[Stored data]
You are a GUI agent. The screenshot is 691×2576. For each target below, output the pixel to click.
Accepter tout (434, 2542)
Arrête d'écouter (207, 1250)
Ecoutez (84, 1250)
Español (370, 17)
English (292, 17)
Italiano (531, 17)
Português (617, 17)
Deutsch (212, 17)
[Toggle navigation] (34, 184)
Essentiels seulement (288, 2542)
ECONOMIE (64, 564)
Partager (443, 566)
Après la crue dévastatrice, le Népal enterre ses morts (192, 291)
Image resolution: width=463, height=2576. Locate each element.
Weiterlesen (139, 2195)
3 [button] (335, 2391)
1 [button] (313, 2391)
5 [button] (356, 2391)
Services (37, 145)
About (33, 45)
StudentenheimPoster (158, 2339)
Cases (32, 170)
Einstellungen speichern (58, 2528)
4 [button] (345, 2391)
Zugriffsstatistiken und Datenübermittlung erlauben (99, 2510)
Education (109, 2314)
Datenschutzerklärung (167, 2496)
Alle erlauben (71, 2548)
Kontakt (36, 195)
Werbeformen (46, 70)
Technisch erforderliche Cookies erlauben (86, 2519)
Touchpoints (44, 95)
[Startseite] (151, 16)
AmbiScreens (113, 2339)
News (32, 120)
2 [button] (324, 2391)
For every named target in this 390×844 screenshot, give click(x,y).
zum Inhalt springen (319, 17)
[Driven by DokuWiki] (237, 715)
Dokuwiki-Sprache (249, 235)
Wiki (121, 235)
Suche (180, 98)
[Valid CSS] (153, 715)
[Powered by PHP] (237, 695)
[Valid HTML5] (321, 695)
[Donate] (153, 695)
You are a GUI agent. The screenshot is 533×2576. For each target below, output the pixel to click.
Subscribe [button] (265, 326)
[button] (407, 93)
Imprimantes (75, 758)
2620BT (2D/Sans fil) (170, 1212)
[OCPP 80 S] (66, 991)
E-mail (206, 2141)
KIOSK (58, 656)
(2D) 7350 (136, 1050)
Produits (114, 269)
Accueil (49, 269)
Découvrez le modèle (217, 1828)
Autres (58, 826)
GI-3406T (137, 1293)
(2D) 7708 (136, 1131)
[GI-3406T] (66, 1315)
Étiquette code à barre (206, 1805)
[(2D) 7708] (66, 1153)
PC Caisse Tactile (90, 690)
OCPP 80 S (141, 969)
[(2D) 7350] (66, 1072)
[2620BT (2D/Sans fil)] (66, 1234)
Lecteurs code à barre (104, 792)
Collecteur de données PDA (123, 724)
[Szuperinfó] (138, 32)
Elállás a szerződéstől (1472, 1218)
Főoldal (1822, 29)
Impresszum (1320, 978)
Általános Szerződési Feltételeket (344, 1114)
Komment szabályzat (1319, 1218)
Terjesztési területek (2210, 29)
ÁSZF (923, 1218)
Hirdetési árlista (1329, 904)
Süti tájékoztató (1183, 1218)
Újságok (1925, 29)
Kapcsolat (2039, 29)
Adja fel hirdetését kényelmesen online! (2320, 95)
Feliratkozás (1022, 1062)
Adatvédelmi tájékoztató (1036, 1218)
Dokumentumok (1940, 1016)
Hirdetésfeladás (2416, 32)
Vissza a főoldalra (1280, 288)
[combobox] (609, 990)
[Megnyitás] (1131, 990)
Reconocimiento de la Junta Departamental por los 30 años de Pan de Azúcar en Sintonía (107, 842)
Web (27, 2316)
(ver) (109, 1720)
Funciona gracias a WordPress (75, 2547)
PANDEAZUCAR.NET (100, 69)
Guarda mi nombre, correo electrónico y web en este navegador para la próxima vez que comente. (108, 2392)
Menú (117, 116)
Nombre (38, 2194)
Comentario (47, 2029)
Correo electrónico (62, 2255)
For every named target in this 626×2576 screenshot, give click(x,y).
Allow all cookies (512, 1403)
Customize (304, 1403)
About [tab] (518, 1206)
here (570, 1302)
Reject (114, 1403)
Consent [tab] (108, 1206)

▶ **Task to carry out**:
Each entry above needs to be duplicated verbatim.

▶ **Solution to this exercise**:
You are a GUI agent. The screenshot is 691×2576. For each target below, output the pixel to click.
Accepter tout (434, 2542)
Arrête d'écouter (207, 1250)
Ecoutez (84, 1250)
Español (370, 17)
English (292, 17)
Italiano (531, 17)
Português (617, 17)
Deutsch (212, 17)
[Toggle navigation] (34, 184)
Essentiels seulement (288, 2542)
ECONOMIE (64, 564)
Partager (443, 566)
Après la crue dévastatrice, le Népal enterre ses morts (192, 291)
Image resolution: width=463, height=2576. Locate each element.
Weiterlesen (139, 2195)
3 [button] (335, 2391)
1 [button] (313, 2391)
5 [button] (356, 2391)
Services (37, 145)
About (33, 45)
StudentenheimPoster (158, 2339)
Cases (32, 170)
Einstellungen speichern (58, 2528)
4 [button] (345, 2391)
Zugriffsstatistiken und Datenübermittlung erlauben (99, 2510)
Education (109, 2314)
Datenschutzerklärung (167, 2496)
Alle erlauben (71, 2548)
Kontakt (36, 195)
Werbeformen (46, 70)
Technisch erforderliche Cookies erlauben (86, 2519)
Touchpoints (44, 95)
[Startseite] (151, 16)
AmbiScreens (113, 2339)
News (32, 120)
2 [button] (324, 2391)
For every named target in this 390×844 screenshot, give click(x,y).
zum Inhalt springen (319, 17)
[Driven by DokuWiki] (237, 715)
Dokuwiki-Sprache (249, 235)
Wiki (121, 235)
Suche (180, 98)
[Valid CSS] (153, 715)
[Powered by PHP] (237, 695)
[Valid HTML5] (321, 695)
[Donate] (153, 695)
You are a GUI agent. The screenshot is 533×2576. For each target below, output the pixel to click.
Subscribe [button] (265, 326)
[button] (407, 93)
Imprimantes (75, 758)
2620BT (2D/Sans fil) (170, 1212)
[OCPP 80 S] (66, 991)
E-mail (206, 2141)
KIOSK (58, 656)
(2D) 7350 (136, 1050)
Produits (114, 269)
Accueil (49, 269)
Découvrez le modèle (217, 1828)
Autres (58, 826)
GI-3406T (137, 1293)
(2D) 7708 (136, 1131)
[GI-3406T] (66, 1315)
Étiquette code à barre (206, 1805)
[(2D) 7708] (66, 1153)
PC Caisse Tactile (90, 690)
OCPP 80 S (141, 969)
[(2D) 7350] (66, 1072)
[2620BT (2D/Sans fil)] (66, 1234)
Lecteurs code à barre (104, 792)
Collecteur de données PDA (123, 724)
[Szuperinfó] (138, 32)
Elállás a szerződéstől (1472, 1218)
Főoldal (1822, 29)
Impresszum (1320, 978)
Általános Szerződési Feltételeket (344, 1114)
Komment szabályzat (1319, 1218)
Terjesztési területek (2210, 29)
ÁSZF (923, 1218)
Hirdetési árlista (1329, 904)
Süti tájékoztató (1183, 1218)
Újságok (1925, 29)
Kapcsolat (2039, 29)
Adja fel hirdetését kényelmesen online! (2320, 95)
Feliratkozás (1022, 1062)
Adatvédelmi tájékoztató (1036, 1218)
Dokumentumok (1940, 1016)
Hirdetésfeladás (2416, 32)
Vissza a főoldalra (1280, 288)
[combobox] (609, 990)
[Megnyitás] (1131, 990)
Reconocimiento de la Junta Departamental por los 30 años de Pan de Azúcar en Sintonía (107, 842)
Web (27, 2316)
(ver) (109, 1720)
Funciona gracias a WordPress (75, 2547)
PANDEAZUCAR.NET (100, 69)
Guarda mi nombre, correo electrónico y web en este navegador para la próxima vez que comente. (108, 2392)
Menú (117, 116)
Nombre (38, 2194)
Comentario (47, 2029)
Correo electrónico (62, 2255)
For every named target in this 626×2576 screenshot, give click(x,y).
Allow all cookies (512, 1403)
Customize (304, 1403)
About [tab] (518, 1206)
here (570, 1302)
Reject (114, 1403)
Consent [tab] (108, 1206)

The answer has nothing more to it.